There’s an adage in visual media where it’s better to show than to tell. It’s more so related to overexposure, where the audience is treated as incapable of putting A and B together to come to a conclusion. As much as I like Sherlock Holmes as books, they suffered from this greatly as key plot points are never shared with the reader. Whereas you can watch the movies (Murder on the Orient Express is great), or something similar like Knives Out and you have all the clues along the way. Nolan does a great job in this with The Prestige (another awesome film).
Things that go off the rails are more like Lost or Game of Thrones (TV). Creators have painted themselves into corners, and lacked a larger vision, so we end up with some duct tape and bubble gum to try to patch all the loose threads together. Or, in some cases, the author think they are being quick witted, but the reveal stretches the imagination so far that it just doesn’t jive. JK Rowling is a GREAT example of this, wow.
Video games are a tough spot, mostly because they are interactive. That challenge means that the plot points and beats are not experienced in the same order for all players. Throw in player agency, and the plot threads get much more complicated. RPGs and open-world games really struggle here, as side quests can take you all over the place. Final Fantasy is chocked full of monologues to get the plot points across, often meant as milestones so players remember what’s at stake.

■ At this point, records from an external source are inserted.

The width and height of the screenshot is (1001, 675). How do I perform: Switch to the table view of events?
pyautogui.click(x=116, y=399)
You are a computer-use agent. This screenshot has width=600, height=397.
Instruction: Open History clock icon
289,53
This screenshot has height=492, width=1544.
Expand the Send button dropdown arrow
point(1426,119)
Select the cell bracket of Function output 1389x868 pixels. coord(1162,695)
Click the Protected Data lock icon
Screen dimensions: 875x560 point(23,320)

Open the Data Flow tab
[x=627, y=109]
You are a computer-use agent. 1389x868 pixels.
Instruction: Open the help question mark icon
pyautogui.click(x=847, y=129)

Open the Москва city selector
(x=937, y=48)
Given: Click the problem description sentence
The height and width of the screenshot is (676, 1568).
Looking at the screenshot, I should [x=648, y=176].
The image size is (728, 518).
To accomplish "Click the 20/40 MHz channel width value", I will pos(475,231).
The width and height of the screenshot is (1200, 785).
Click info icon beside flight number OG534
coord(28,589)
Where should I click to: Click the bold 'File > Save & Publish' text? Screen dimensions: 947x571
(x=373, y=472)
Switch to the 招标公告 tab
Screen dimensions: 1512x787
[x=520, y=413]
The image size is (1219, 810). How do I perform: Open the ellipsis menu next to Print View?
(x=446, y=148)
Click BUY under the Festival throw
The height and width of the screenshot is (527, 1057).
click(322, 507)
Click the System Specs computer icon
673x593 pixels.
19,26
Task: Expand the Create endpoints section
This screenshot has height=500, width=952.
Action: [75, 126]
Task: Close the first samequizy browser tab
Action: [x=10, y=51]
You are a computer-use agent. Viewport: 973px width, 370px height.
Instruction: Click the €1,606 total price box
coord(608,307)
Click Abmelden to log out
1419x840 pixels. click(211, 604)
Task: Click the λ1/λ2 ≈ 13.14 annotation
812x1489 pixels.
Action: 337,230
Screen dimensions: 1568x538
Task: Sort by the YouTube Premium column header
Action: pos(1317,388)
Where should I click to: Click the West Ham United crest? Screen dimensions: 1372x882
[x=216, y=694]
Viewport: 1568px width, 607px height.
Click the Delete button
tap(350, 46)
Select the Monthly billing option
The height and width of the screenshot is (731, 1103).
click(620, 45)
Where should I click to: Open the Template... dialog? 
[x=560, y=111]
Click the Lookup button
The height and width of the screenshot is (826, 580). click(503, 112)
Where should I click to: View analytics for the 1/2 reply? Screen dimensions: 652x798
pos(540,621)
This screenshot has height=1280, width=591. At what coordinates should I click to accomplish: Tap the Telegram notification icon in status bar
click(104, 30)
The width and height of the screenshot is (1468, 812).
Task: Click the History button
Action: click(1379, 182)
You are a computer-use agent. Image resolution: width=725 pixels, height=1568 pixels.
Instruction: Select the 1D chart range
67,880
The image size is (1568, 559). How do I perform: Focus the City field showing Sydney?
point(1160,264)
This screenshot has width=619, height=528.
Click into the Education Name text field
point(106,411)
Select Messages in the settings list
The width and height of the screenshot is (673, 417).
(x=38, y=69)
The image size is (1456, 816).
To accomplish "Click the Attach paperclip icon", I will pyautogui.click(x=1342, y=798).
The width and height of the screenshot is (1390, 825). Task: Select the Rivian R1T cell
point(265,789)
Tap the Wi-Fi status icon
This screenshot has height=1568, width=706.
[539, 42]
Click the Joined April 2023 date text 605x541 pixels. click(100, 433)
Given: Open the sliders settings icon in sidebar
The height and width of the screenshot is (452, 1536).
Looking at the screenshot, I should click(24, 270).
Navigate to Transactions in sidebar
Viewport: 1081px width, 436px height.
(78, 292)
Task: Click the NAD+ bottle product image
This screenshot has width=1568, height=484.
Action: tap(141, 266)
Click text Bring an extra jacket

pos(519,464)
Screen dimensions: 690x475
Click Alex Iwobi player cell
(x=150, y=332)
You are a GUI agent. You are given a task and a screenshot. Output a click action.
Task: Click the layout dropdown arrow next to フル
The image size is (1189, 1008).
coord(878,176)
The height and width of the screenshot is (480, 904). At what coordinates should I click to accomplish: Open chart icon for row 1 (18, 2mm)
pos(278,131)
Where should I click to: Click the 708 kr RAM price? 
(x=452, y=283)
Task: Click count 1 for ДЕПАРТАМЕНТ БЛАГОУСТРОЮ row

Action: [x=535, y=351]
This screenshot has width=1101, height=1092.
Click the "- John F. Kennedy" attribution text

I look at something like Horizon: Zero Dawn. The majority of the lore in that game is through text, notes you can read about what happened before. It’s incredibly in depth. Exploring the old labs, you get a better appreciation of what happened before. There are however, some quite ham-fisted points where characters go into pure monologues to explain themselves and why the world is it is. WoW (MMOs in general) is pure exposition now, which if I take a step back, is pretty much required as the writing is atrocious (plot vs character).
Then we get to something like God of War. While you only really deal with Freya and Baldr, Mimir spends a significant amount of time telling stories about the other gods while you’re paddling your boat. They fill in the (literal) blank spaces in the game and provide the context for the larger storyline. With few exceptions, there’s nothing Mimir says that relates directly to the game itself. Learning that Odin will go to any lengths to learn doesn’t change the main gameplay – you never actually meet Odin.
Hades is another great example of context delivery without overly exposing. It helps that the writing is awesome, and not something that prevents gameplay.
And now that I’m in AC: Valhalla, and the foundational context is also the Nordic gods, it makes for a very different shift. AC games have always struggled with managing plot lines, the “real world” never really intersected with the game world in a meaningful sense. The in-game Templar vs Assassin line has become much less relevant too, almost an afterthought in this game. AC is instead moving into the ancient lore, what with Atlantis in Odyssey, and now Asgard/Jotunheim in this one. I won’t spoil much here, but AC is making as solid case that none of their main plot lines actually matter. Eivor’s settlement has nothing to do with the Nordic gods, nothing to do with the “real world”. Just a (very, very long) story about survival.
I can’t imagine the mental gymnastics a game director or creative director has to go through to ensure a game delivers on all fronts for the story. Probably why there are so few good examples over the years, and why the ones that are great really stick with me.